━━ TEXT SHOWN ━━
Editor’ Note: If you or anyone you know ever feels alone or desperate or at risk of suicide to reach out immediately for professional help. There are some suicide helplines available.
Pendse left his wealth to SAA in aid of others living with mental illnesses, The Mariwala Health Initiative informs the Health Collective, adding that that they fund an Art-based Therapy program at the SAA centre.
But we need to do more, collectively. As the WHO notes, globally, “Stigma, discrimination and violation of human rights of people with schizophrenia is common.”
Stigma is something that we can all work towards lifting. Sometimes, the solution really does start with us. As The Hindustan Times reported in August 2018, an SAA survey of 1,500 college students, between the ages of 18-22 found that 70% admitted to using derogatory terms for those with mental illness.
We ask Kulkarni about what can we do to remove stigma around this illness, and she highlights three points for everyone to keep in mind:
- Early identification and medications for early recovery
- Acceptance of illness is necessary for recovery and reduce rejection
- Social integration is important for empowerment of mentally ill patient
It is an assumption that people with schizophrenia cannot be treated, but experts say we must make people aware that treatment with medication and psychosocial support is effective. Mehta* tells us that life has been much easier for him and his daughter, after they started coming to SAA a year ago. He gets some time to himself during the day without having to constantly worry about her.
At SAA, there are three self-help group meetings conducted every month for Shubharthi and Shubhankar both where the participants can openly talk about their experiences, triggers, how they cope, what tools they use.
━━━
• BRIEF A:
In the article on schizophrenia stigma:
(i) What percentage of the college students in the SAA survey admitted to using derogatory terms for those with mental illness?
(ii) How long ago did Mehta and his daughter start coming to SAA?
(iii) How many self-help group meetings are conducted at SAA every month?
• BRIEF B: Revise everything in the article on schizophrenia stigma from "Pendse left his" down to "the SAA centre.", replacing "Art-based" with "Music-based".
━━ RECORD SET ━━
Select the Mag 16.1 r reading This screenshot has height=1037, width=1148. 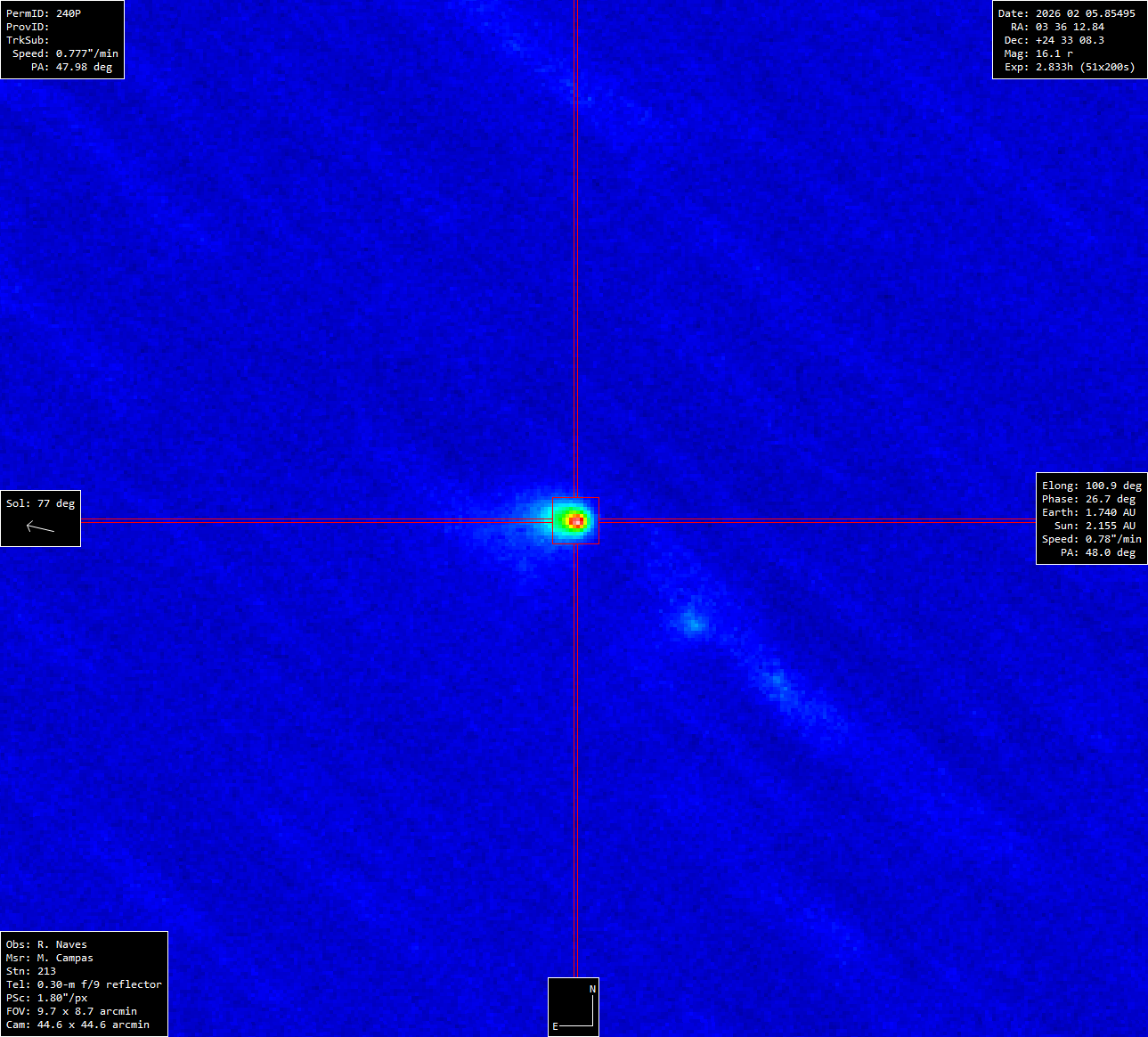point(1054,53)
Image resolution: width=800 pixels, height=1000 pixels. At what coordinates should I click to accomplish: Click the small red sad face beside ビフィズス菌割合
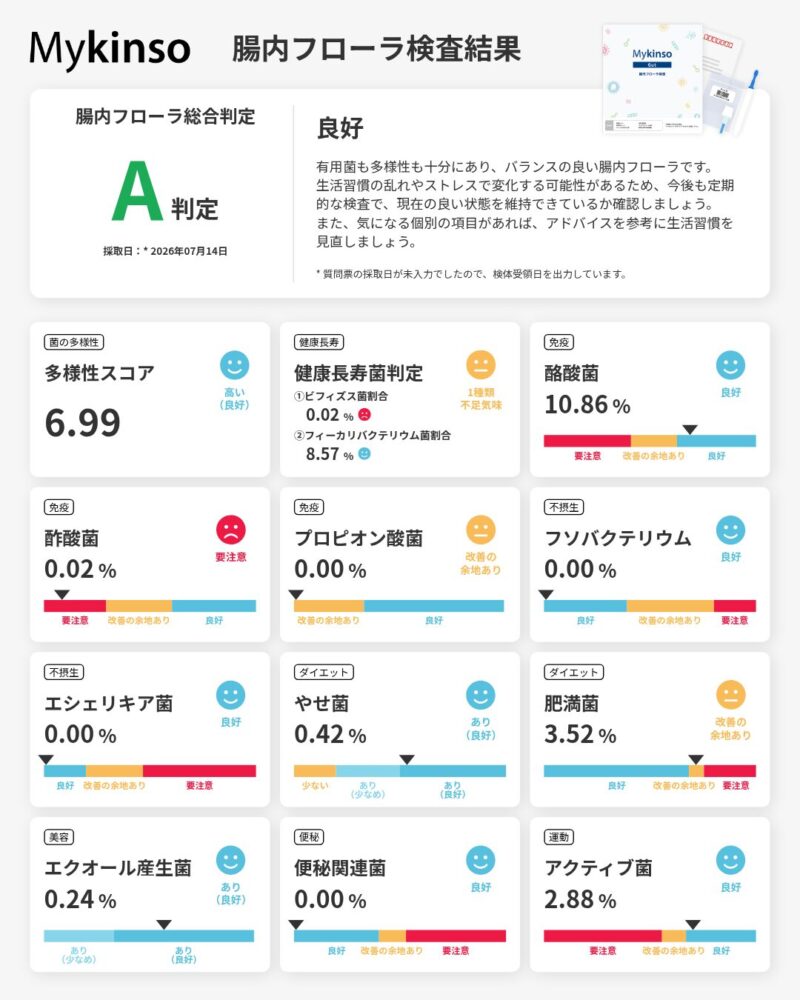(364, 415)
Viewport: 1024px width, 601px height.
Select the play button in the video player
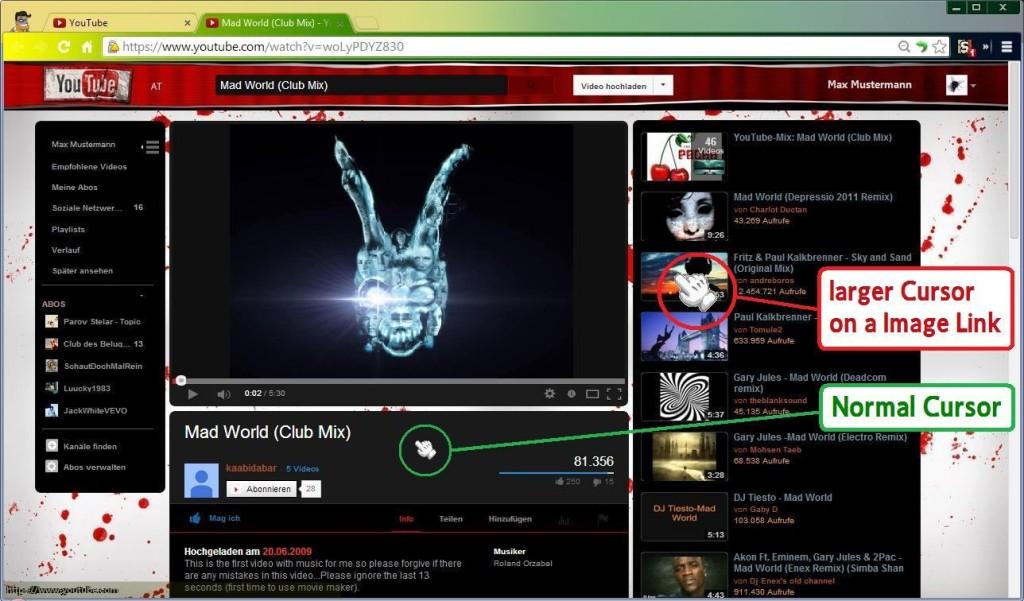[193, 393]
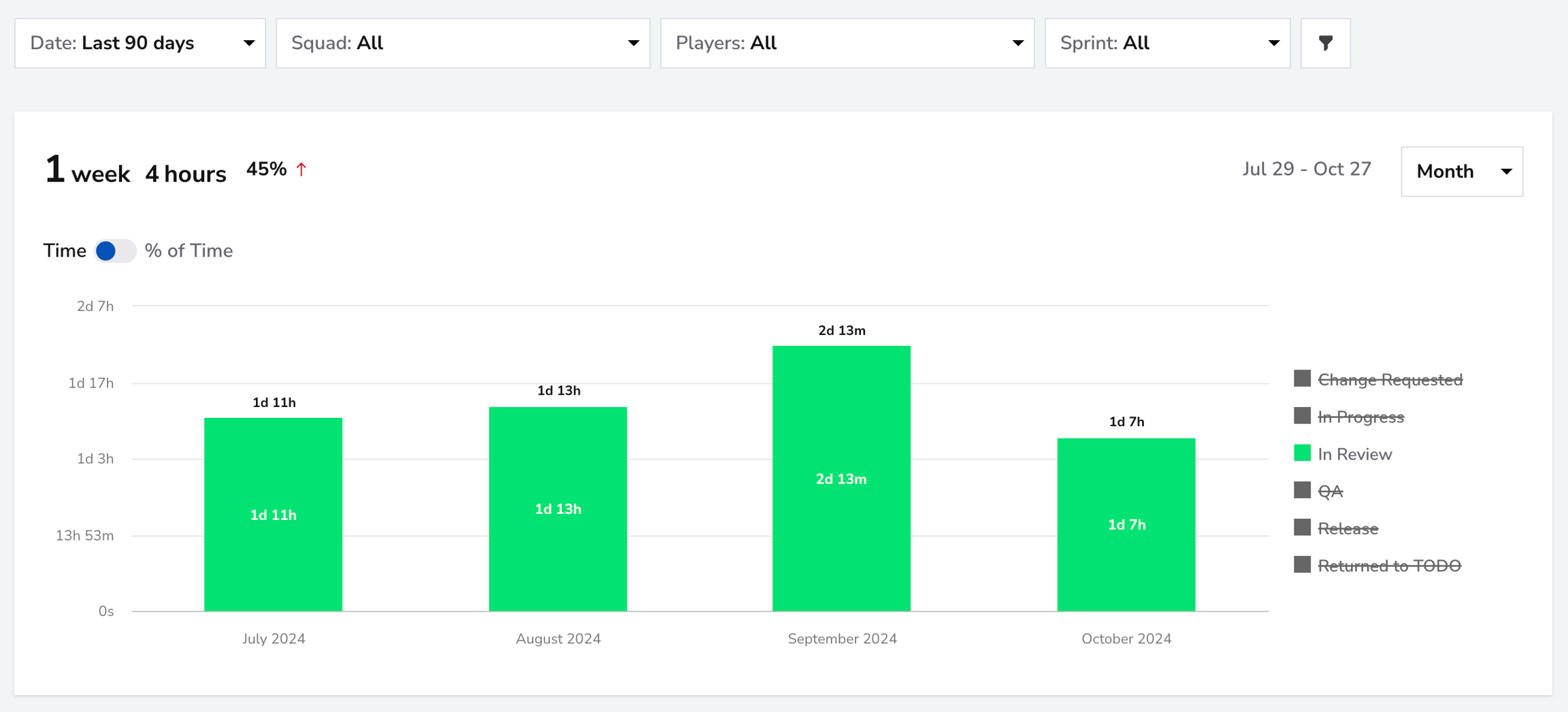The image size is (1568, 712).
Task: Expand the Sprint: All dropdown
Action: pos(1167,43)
━━━
• YOUR RESPONSE A:
(i) 70%
(ii) A year ago
(iii) Three

• YOUR RESPONSE B:
Pendse left his wealth to SAA in aid of others living with mental illnesses, The Mariwala Health Initiative informs the Health Collective, adding that that they fund an Music-based Therapy program at the SAA centre.